Between state theatres and prisoner performances of change Nicaragua’s contested moral politics of incarceration

Open Access
Authors
Publication date 2025
Journal Incarceration: An international journal of imprisonment, detention and coercive confinement
Volume | Issue number 6
Number of pages 19
Organisations
  • Faculty of Humanities (FGw) - Amsterdam Institute for Humanities Research (AIHR) - Amsterdam School for Regional, Transnational and European Studies (ARTES)
Abstract
In Nicaragua, the national penitentiary law holds that the primordial goal of imprisonment is the ‘penal re-education’ of incarcerated people. Constituting the institutional vehicle for so-called ‘change of attitude’, this politico-moral framework however shapes not only how re-education is enacted, but also who is considered deserving of the benefits it has become infused with, spurring a continuous performative battle between prisoners and authorities. At the hand of long-term ethnographic research conducted with (formerly) incarcerated people, this article seeks to elucidate not only the ways in which multiple moral orders can coexist and vie with each other, but also how morality and legitimacy are co-constituted.

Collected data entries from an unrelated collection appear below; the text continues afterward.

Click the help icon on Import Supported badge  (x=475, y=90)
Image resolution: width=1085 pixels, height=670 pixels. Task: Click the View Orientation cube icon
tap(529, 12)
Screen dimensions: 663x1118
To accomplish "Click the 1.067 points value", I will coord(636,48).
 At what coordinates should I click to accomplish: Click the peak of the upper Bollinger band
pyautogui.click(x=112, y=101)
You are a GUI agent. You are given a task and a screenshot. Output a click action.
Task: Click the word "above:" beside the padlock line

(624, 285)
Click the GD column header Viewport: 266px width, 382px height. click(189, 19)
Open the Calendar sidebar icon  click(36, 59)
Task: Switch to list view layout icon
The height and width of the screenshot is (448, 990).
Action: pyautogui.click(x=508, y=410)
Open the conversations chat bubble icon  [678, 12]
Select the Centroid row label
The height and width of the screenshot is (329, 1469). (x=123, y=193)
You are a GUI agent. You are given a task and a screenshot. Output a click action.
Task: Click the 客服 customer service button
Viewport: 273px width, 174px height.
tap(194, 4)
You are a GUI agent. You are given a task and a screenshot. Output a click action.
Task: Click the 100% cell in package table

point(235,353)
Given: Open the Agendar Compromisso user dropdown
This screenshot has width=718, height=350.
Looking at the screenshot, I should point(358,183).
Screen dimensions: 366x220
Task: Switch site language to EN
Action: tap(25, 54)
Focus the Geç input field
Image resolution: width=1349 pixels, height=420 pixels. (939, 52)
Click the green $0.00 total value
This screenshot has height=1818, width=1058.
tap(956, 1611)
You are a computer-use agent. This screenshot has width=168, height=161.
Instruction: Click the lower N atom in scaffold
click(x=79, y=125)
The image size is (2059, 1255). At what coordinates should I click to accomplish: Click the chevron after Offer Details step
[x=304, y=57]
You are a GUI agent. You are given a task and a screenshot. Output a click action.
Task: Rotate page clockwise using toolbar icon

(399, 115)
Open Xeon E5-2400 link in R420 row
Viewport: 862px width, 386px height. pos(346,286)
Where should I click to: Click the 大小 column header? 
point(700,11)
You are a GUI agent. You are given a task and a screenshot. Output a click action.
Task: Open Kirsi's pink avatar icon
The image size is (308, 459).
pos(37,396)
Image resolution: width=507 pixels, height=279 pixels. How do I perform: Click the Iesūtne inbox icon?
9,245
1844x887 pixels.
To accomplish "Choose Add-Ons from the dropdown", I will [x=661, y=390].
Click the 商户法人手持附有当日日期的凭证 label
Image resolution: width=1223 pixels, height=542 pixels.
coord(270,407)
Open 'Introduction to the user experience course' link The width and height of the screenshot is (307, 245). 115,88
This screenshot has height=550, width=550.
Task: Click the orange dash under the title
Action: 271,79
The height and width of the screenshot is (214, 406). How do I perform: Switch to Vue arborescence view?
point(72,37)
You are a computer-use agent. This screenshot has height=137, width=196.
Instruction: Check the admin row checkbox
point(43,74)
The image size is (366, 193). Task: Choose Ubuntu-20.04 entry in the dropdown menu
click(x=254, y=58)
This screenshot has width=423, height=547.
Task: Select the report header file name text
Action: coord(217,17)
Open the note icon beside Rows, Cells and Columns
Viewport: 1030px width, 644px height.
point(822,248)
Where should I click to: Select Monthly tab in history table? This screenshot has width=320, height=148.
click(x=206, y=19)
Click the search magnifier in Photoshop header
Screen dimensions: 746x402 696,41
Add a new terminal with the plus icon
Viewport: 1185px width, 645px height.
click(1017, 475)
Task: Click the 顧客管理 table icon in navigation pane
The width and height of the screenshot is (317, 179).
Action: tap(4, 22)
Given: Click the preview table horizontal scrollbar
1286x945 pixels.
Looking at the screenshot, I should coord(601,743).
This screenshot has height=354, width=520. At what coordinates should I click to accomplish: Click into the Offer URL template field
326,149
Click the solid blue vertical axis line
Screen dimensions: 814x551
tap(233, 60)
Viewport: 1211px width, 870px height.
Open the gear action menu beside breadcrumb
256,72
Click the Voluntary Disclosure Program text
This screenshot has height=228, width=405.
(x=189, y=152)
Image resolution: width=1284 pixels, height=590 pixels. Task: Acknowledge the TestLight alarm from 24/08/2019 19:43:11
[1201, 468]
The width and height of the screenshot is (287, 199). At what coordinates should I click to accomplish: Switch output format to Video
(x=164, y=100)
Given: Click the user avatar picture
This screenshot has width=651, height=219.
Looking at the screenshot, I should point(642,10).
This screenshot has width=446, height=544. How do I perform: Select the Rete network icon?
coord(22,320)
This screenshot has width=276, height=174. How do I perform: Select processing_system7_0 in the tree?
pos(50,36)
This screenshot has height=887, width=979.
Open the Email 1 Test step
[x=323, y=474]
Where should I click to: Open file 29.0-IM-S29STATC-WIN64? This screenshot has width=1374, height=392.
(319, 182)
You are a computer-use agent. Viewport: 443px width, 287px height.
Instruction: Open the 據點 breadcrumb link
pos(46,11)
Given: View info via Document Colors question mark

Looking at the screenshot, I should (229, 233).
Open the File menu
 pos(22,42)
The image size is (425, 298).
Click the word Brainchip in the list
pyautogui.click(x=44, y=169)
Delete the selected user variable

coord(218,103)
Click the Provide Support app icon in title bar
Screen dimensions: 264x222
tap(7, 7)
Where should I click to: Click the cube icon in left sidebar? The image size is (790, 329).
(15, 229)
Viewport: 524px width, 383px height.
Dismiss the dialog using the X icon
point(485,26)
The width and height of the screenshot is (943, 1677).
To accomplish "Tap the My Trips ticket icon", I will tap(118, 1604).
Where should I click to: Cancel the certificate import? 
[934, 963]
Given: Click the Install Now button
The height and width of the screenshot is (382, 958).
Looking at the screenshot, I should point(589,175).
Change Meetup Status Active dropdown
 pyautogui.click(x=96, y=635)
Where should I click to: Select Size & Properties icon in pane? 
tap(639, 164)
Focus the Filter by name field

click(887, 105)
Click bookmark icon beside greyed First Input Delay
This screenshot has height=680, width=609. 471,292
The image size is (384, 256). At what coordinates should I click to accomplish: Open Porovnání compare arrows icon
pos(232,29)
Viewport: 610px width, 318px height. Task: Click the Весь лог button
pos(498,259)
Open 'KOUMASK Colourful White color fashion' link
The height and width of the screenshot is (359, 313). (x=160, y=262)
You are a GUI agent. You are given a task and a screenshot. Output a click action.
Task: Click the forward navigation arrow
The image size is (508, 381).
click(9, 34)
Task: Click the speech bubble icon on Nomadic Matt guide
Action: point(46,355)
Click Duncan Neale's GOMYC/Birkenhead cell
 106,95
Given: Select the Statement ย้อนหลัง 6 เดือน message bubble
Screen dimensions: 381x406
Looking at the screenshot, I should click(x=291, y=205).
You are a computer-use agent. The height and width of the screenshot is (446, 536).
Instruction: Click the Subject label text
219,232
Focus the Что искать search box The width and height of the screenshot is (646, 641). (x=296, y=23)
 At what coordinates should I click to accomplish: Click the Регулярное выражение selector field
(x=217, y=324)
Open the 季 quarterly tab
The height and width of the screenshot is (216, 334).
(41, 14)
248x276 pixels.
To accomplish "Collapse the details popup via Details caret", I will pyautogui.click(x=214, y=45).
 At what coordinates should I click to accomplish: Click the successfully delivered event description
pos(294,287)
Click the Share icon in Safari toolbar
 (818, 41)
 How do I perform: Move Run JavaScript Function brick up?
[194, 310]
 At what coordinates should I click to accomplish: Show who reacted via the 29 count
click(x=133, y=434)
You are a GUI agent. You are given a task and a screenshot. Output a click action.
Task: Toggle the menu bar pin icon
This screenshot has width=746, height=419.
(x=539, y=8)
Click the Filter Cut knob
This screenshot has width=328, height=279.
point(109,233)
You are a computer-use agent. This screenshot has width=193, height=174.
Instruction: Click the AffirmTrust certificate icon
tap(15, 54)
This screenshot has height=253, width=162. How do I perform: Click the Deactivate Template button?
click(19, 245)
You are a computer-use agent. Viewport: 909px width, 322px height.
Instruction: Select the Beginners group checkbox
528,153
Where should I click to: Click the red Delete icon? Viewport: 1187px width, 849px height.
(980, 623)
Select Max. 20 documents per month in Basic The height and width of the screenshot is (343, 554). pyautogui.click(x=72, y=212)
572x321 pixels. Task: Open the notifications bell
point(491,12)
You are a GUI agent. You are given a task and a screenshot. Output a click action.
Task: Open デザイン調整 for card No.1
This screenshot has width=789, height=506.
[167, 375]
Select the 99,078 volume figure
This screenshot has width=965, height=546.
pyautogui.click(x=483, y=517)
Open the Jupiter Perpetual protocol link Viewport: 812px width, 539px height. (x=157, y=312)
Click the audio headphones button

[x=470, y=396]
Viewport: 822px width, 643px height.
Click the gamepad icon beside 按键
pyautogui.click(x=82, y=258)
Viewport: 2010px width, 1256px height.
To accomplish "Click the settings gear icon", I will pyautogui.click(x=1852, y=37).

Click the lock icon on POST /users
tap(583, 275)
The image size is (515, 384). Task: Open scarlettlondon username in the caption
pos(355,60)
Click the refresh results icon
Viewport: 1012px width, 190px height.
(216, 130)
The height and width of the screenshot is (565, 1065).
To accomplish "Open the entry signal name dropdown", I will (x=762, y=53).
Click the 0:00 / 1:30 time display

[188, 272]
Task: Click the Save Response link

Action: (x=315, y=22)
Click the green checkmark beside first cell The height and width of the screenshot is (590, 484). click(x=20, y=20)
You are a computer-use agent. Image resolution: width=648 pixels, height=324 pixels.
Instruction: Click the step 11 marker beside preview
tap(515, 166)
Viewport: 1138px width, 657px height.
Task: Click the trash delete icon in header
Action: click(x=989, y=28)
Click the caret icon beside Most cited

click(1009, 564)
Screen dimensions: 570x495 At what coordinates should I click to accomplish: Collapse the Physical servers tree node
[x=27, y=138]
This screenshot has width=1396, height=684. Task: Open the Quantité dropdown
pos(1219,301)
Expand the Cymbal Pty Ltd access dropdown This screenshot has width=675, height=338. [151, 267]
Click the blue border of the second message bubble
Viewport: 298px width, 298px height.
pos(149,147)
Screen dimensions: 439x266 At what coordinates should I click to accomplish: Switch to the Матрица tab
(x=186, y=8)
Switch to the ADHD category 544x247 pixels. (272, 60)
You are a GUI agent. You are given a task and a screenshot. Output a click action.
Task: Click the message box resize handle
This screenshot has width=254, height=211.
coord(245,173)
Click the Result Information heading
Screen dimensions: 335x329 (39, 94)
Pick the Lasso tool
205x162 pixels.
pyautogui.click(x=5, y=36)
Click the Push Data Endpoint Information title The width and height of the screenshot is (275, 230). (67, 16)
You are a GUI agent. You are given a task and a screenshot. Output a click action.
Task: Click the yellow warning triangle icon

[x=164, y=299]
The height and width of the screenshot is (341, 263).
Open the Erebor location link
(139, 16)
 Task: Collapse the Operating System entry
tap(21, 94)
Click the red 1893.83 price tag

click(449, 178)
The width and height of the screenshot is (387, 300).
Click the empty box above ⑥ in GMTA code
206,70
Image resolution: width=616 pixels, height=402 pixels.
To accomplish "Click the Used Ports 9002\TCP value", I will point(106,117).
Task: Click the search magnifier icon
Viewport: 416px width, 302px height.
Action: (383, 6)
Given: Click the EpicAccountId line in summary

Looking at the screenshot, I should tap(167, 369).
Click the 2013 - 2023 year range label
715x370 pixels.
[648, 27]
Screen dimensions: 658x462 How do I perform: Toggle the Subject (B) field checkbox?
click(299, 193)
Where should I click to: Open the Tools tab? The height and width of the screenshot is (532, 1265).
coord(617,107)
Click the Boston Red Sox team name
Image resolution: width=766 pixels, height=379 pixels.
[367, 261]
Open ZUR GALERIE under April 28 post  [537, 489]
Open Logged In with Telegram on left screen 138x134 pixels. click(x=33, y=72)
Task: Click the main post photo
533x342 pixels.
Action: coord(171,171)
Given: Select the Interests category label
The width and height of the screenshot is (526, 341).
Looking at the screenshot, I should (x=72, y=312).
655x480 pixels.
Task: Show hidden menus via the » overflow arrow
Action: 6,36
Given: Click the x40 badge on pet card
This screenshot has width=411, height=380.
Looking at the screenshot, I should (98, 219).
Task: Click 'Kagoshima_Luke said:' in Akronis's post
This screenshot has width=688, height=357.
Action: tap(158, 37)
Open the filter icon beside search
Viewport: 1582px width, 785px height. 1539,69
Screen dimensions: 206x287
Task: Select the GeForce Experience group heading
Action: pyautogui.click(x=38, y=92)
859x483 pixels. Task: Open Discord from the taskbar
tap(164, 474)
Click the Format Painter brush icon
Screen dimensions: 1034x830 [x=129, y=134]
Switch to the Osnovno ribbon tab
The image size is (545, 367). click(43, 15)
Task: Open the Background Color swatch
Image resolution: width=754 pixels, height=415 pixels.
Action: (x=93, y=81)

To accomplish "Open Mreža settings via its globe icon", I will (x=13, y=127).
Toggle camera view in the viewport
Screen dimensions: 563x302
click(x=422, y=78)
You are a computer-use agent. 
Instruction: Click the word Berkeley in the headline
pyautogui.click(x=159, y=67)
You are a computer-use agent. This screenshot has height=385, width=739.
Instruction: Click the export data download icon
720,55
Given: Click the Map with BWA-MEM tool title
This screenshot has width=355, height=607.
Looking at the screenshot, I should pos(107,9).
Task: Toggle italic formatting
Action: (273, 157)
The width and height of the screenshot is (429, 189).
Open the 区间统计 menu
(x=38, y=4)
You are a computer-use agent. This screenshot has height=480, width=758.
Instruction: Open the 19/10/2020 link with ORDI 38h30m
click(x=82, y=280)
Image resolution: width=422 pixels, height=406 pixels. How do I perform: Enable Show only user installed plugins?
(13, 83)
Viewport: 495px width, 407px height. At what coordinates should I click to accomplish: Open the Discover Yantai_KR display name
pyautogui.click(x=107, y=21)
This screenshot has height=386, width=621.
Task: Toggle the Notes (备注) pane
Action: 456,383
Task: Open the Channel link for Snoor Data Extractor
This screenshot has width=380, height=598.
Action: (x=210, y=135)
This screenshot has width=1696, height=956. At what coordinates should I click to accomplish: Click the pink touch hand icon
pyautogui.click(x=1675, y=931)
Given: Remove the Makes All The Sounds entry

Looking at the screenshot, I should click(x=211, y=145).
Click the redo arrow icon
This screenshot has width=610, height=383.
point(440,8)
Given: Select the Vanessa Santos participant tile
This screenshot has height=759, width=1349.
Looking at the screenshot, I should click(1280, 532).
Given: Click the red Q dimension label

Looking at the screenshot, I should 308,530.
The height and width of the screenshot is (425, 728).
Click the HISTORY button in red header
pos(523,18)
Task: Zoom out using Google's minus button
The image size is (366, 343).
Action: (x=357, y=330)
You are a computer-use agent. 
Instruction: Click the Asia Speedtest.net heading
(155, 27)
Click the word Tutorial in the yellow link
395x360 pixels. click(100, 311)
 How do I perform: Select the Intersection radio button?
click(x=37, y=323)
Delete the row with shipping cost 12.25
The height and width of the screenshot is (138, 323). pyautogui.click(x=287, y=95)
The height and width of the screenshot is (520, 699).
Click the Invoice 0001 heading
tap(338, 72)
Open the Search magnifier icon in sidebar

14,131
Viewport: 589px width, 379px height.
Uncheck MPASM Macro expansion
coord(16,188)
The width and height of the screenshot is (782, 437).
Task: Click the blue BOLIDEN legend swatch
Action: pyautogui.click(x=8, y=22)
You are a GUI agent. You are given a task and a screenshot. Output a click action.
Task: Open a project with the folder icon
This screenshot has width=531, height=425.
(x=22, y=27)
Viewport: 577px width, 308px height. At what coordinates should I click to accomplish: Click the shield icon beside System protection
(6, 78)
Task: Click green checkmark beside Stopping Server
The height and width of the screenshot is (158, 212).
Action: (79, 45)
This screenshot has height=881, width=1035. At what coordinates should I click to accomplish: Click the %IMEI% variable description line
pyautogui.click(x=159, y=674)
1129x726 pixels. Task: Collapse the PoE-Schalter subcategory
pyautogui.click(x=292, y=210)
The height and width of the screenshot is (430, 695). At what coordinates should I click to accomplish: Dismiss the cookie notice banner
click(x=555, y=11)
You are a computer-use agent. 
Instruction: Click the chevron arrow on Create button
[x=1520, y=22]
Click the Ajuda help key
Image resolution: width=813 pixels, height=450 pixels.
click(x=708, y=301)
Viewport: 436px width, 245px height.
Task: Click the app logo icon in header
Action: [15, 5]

It does so by expanding on Jarett Zigon’s tripartite conceptualization of ‘moral assemblages’ to consider the potentiality of institutional ethical breakdown, focusing on the ethical practices of incarcerated young men as they struggle for moral recognition within and against the institution. Having considered in depth the moral politics and performances of penal re-education, I turn to the re-emergence of political imprisonment to elicit how moral and political breakdowns may strengthen one another, planting the seeds for institutional change. Yet nearly 7 years after the mass protests and their lethal repression, Nicaraguan criminal justice institutions appear more politically and morally unmovable than ever. Though local moral assemblages have certainly proven malleable, this politico-moral work ‘from below’ appears severely limited by the disproportionate amount of power amassed ‘above’. That is, by a system of powerholders who have radicalized their values, investing in the maintenance of their political position at all costs. As a result, the Nicaraguan case points to both possibilities and severe limitations for moral and institutional change under autocratic rule.
Document type Article
Note Published in themed issue: The moral and ethical worlds of coercive confinement.